Red Hat Bugzilla – Full Text Bug Listing
|Summary:||Restarting sshd kills active connections|
|Product:||[Fedora] Fedora||Reporter:||Ben Webb <ben>|
|Component:||openssh||Assignee:||Jan F. Chadima <jchadima>|
|Status:||CLOSED NOTABUG||QA Contact:||Fedora Extras Quality Assurance <extras-qa>|
|Version:||16||CC:||jchadima, mattias.ellert, mgrepl, michal, plautrba, tmraz|
|Fixed In Version:||Doc Type:||Bug Fix|
|Doc Text:||Story Points:||---|
|Last Closed:||2011-11-28 04:39:24 EST||Type:||---|
|oVirt Team:||---||RHEL 7.3 requirements from Atomic Host:|
Description Ben Webb 2011-11-23 14:25:42 EST
Description of problem: If sshd is restarted with 'sudo systemctl restart sshd.service' not only is the sshd binary killed, but all children. This forcibly logs out anybody currently connected via ssh.
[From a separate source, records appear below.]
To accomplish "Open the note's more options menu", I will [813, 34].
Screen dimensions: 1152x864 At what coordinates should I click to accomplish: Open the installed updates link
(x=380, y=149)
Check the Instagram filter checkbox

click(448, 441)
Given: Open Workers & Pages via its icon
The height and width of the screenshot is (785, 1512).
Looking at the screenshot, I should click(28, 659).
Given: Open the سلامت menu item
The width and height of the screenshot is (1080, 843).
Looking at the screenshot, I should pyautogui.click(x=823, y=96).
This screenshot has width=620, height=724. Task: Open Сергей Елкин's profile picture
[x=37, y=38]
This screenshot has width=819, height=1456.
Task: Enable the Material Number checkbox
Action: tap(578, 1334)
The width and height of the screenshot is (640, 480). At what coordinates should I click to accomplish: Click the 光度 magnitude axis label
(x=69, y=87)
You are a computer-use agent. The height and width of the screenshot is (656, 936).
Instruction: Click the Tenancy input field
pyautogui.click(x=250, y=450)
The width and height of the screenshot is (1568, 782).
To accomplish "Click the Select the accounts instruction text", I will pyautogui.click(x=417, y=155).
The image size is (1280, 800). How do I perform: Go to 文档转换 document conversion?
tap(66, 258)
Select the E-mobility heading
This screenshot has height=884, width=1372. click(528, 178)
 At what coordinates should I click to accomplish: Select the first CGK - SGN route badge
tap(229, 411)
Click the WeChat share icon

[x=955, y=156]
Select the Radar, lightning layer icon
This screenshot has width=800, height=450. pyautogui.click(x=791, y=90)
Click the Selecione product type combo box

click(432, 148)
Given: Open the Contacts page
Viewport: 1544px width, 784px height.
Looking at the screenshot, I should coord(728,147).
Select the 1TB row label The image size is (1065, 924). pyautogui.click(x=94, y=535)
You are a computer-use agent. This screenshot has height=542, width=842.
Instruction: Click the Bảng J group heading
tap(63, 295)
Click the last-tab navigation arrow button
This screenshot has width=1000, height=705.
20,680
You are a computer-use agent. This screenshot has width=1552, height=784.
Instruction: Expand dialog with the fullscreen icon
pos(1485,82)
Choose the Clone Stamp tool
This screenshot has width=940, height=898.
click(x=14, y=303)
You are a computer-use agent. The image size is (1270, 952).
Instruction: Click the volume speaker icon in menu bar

Also, if sshd is being upgraded by yum over an ssh connection, cleanup of the old openssh-server package fails, because the script tries to restart sshd (and thus kills the session, including yum). The old package must be manually removed with 'rpm -e --noscripts'. This seems to be a problem with the systemd unit for sshd introduced in F16; restarts work OK on F15 or F14 systems via the old init scripts. Version-Release number of selected component (if applicable): openssh-server-5.8p2-21.fc16.x86_64 How reproducible: Always. Steps to Reproduce: 1. ssh myserver 2. myserver$ sudo systemctl restart sshd.service Actual results: myserver$ sudo systemctl restart sshd.service Connection to myserver closed by remote host. Connection to myserver closed. Expected results: Main sshd process is restarted but active sessions are unaffected. Additional info: The main sshd process is at least successfully restarted, so we can log back in. But the cleanup is a nuisance. The problem seems to be that in F16, everything (including connected ssh sessions) ends up in the sshd.service cgroup: myserver$ systemctl status sshd.service sshd.service - OpenSSH server daemon Loaded: loaded (/lib/systemd/system/sshd.service; enabled) Active: active (running) since Mon, 21 Nov 2011 07:02:32 -0800; 2 days ago Main PID: 12450 (sshd) CGroup: name=systemd:/system/sshd.service ├ 11258 sshd: ben [priv] ├ 11261 sshd: ben@pts/0 ├ 11262 -bash ├ 11284 systemctl status sshd.service └ 12450 /usr/sbin/sshd -D Whereas on a F15 machine only the main sshd service is in there: f15server$ systemctl status sshd.service sshd.service - LSB: Start up the OpenSSH server daemon Loaded: loaded (/etc/rc.d/init.d/sshd) Active: active (running) since Wed, 23 Nov 2011 11:01:40 -0800; 19min ago Process: 10394 ExecStop=/etc/rc.d/init.d/sshd stop (code=exited, status=0/SUCCESS) Process: 10405 ExecStart=/etc/rc.d/init.d/sshd start (code=exited, status=0/SUCCESS) Main PID: 10412 (sshd) CGroup: name=systemd:/system/sshd.service └ 10412 /usr/sbin/sshd
Comment 1 Tomas Mraz 2011-11-23 15:06:20 EST
This happens only when there is no pam_systemd in the /etc/pam.d/password-auth. What's in your /etc/pam.d/password-auth?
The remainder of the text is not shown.